Everything for the proles is in pre-packaged doses. The other day, meandering through the grocery store in search of something for lunch, I came across a bag of cut apples. The apples within were less fresh (there was a bit of rot around the edges) and about twice the price of the non-cut apples. I watched two people skip the fresh apples for the packaged ones.

In a sense, this is what happens with news, with "outrage" or a thousand other matters of daily life. For a moment, the prole is probably genuinely sympathetic with the victims of the attack. But that same prole will go with the pre-packaged methods of expression. Hold up a sign on the street corner. Join a march. Hashtag the hell out of Twitter or talk about prayer. Never will it occur to him to do anything productive, because the unproductive actions will generate just as much positive feeling in him for less effort. You will see no original thoughts on solving the problem. He won't call his political representatives nor run for office himself.

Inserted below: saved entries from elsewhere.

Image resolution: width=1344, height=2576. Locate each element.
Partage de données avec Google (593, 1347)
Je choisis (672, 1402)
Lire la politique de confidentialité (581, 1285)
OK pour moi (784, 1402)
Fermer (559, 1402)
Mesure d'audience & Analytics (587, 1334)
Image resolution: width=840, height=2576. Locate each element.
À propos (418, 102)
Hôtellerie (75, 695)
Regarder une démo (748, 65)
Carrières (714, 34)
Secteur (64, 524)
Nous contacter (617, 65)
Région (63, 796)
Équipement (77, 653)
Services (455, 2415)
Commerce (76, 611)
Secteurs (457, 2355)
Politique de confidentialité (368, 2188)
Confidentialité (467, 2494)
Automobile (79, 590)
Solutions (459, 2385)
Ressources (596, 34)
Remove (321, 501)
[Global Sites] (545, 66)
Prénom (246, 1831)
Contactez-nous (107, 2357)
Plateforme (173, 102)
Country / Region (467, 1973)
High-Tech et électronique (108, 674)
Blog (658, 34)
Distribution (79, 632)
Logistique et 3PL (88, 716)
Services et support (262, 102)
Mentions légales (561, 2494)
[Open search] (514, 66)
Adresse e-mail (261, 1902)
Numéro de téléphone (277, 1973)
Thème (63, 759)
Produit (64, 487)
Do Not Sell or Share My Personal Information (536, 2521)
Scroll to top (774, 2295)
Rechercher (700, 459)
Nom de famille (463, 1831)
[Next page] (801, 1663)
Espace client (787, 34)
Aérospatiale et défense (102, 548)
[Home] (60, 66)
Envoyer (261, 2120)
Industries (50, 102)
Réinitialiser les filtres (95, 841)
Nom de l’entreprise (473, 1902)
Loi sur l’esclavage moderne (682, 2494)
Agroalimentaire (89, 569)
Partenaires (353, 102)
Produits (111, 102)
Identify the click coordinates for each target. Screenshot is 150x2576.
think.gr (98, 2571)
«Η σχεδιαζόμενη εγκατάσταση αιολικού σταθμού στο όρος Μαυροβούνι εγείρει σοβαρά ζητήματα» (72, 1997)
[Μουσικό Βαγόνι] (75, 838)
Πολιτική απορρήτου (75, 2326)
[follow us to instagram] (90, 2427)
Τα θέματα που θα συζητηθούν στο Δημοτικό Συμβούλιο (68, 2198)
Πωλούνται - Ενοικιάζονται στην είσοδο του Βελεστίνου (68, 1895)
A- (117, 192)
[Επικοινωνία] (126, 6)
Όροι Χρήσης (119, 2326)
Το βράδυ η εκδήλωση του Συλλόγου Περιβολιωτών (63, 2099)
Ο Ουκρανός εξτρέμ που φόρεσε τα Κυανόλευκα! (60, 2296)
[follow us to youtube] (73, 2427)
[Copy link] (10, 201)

He won't even pen an original blog post (but may crib pithy quotes from others).

Doing something requires a level of effort on the part of the prole, and like the shoppers skipping fresh apples for pre-cut rotten ones, that effort is just a bit too much for them. Better to go with the canned solution. So much of modern life in the Western world can be described this way. Pre-packaged politicians, windy gasbags saying the same tired tripe every other speechwriter in history has used before. Television shows and movies, packaged with shiny special effects and sexy actresses, but lacking in meaning or story. Go to any modern musical concert. Sensational packaging. Limited content.

Beyonce sings "Girls, we run this motha (yeah!)." Compare that to the Operatic ballads of old. Look at the proles themselves. They dress in a mish-mash of labels, logos and pop-culture references. They are the sum of a series of pre-packaged messages about identity.

And so the fresh apples rot, perhaps then to be cut, packaged and sold to an idiot wearing Nike shoes, carting around a Gucci bag with an iPhone 6 sticking prominently out of the top, its screen filled with the latest hashtag outrages. They aren't Charlie Hebdo. Neither am I, but at least a month from now I will remember it. The proles will be outraged by some other event they will do absolutely nothing about.